**Brief 1**
Reproduce the records from their very first line through the line containing "Looking at the screenshot, I should pos(442,14).", keeping every line unchanged.

**Document passage**
----

There is some confusion here when you get to simplistic hardware that
does not do parity at all.  In that case I would assume the software
will emulate the nonexistent hardware stripping.  (Actually, if you set
the `device' to 7 bits, no parity, the driver is obliged to fake up a
parity bit [1 or 0, I forget] to emulate a stop bit, given the lack of
anything better, on such hardware.  Fortunately, we have no such
hardware around here, and I doubt Sun sells any either.  It would be
nice if asynch protocols were not so messy.)
-- 
In-Real-Life: Chris Torek, Univ of MD Comp Sci Dept (+1 301 454 7163)
Domain:	chris@mimsy.umd.edu	Path:	uunet!mimsy!chris

guy@gorodish.Sun.COM (Guy Harris) (04/15/88)

> >>... Berkeley CSRG are working on a POSIX-like tty interface [me]
> 
> >I presume it's POSIX-compatible, not just "POSIX-like". [guy]
> 
> I said `POSIX-like' because, strictly speaking, POSIX does not exist
> yet.

True.  Unfortunately, "POSIX-like" may connote "we've lifted some ideas from
POSIX, but we have no committment to make it particularly look like POSIX"
rather than "we'll try our best to make it look like POSIX"; I believe the
latter is what was intended.  (The same problem exists with "UNIX-like", a term
that is much overused, especially when used to refer to systems derived from
AT&T code....)

> >Actually, we'll provide it with SunOS 4.0. ...
> >Basically, output is never stripped to 7 bits by the software; the only such
> >stripping is done by the hardware if you set the character width to 7 bits.
> 
> There is some confusion here when you get to simplistic hardware that
> does not do parity at all.  In that case I would assume the software
> will emulate the nonexistent hardware stripping.  (Actually, if you set
> the `device' to 7 bits, no parity, the driver is obliged to fake up a
> parity bit [1 or 0, I forget] to emulate a stop bit, given the lack of
> anything better, on such hardware.  Fortunately, we have no such
> hardware around here ...

Are you certain?  The 4.3BSD VAX "vax/cons.c" console driver does use "partab"

----

**Records provided**
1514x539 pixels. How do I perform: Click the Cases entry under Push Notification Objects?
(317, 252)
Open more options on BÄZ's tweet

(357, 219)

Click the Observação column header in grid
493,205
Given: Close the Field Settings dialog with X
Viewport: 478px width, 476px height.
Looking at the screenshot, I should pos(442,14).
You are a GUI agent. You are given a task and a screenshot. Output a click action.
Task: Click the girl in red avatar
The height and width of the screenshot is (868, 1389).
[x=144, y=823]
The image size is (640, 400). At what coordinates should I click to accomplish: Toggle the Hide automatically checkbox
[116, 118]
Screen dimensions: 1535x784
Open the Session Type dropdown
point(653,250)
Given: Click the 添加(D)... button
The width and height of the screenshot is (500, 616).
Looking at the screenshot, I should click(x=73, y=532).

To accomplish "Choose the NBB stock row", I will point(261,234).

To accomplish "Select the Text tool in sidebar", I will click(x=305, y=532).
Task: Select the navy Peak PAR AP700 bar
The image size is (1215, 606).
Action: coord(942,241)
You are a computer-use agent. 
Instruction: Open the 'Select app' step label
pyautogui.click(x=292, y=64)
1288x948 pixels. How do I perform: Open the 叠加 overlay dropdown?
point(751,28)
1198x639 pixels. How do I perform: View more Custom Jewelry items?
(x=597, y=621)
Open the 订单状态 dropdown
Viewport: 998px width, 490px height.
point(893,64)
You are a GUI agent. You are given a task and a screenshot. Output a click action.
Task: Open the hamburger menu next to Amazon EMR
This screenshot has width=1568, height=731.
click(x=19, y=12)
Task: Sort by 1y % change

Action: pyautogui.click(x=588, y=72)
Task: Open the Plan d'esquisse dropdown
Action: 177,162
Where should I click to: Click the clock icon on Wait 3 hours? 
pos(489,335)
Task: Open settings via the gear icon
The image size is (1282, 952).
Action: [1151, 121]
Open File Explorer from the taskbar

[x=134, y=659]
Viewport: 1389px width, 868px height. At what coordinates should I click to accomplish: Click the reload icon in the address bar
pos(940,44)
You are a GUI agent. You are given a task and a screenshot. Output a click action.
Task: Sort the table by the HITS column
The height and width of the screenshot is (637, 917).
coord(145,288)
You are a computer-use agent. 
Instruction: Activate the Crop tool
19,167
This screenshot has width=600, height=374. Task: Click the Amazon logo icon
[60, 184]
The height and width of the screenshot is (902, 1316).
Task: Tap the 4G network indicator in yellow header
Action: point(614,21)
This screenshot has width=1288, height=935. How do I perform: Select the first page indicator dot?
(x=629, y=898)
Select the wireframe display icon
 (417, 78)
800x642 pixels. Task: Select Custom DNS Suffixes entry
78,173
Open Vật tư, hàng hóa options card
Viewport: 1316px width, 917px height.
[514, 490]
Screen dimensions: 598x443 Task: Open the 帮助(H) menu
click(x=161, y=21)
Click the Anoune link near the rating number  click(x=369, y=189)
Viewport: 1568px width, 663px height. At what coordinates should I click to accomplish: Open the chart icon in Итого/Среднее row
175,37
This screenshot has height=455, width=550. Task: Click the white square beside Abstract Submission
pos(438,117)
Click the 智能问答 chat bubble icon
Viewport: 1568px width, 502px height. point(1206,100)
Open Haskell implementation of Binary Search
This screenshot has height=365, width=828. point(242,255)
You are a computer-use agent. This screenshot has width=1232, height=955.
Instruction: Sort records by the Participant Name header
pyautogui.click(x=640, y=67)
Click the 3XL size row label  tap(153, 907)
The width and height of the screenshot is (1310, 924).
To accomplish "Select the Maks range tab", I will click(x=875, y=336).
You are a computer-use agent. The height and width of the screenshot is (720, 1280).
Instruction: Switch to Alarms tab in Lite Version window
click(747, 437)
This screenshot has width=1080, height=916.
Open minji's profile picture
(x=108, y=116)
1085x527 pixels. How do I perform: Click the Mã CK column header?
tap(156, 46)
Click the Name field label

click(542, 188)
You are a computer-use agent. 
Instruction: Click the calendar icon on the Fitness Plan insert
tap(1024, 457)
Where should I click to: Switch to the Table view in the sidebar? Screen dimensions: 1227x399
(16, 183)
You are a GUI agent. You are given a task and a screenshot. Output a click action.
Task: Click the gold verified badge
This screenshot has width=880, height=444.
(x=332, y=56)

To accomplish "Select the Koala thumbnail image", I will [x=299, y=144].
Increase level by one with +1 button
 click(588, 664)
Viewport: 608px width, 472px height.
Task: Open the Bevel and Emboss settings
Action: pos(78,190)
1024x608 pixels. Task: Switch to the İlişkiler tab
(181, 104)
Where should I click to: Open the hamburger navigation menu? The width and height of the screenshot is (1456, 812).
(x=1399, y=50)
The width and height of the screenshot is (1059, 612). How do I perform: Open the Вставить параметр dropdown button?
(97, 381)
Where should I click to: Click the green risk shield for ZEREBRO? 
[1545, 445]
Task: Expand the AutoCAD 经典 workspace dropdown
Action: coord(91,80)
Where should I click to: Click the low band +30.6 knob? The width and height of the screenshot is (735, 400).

----

**Brief 2**
From the passage on tty parity, translate this sentence into Spanish: "Fortunately, we have no such hardware around here, and I doubt Sun sells any either."

**Task solution 1**
1514x539 pixels. How do I perform: Click the Cases entry under Push Notification Objects?
(317, 252)
Open more options on BÄZ's tweet

(357, 219)

Click the Observação column header in grid
493,205
Given: Close the Field Settings dialog with X
Viewport: 478px width, 476px height.
Looking at the screenshot, I should pos(442,14).

**Task solution 2**
Afortunadamente, no tenemos ese tipo de hardware por aquí, y dudo que Sun venda alguno tampoco.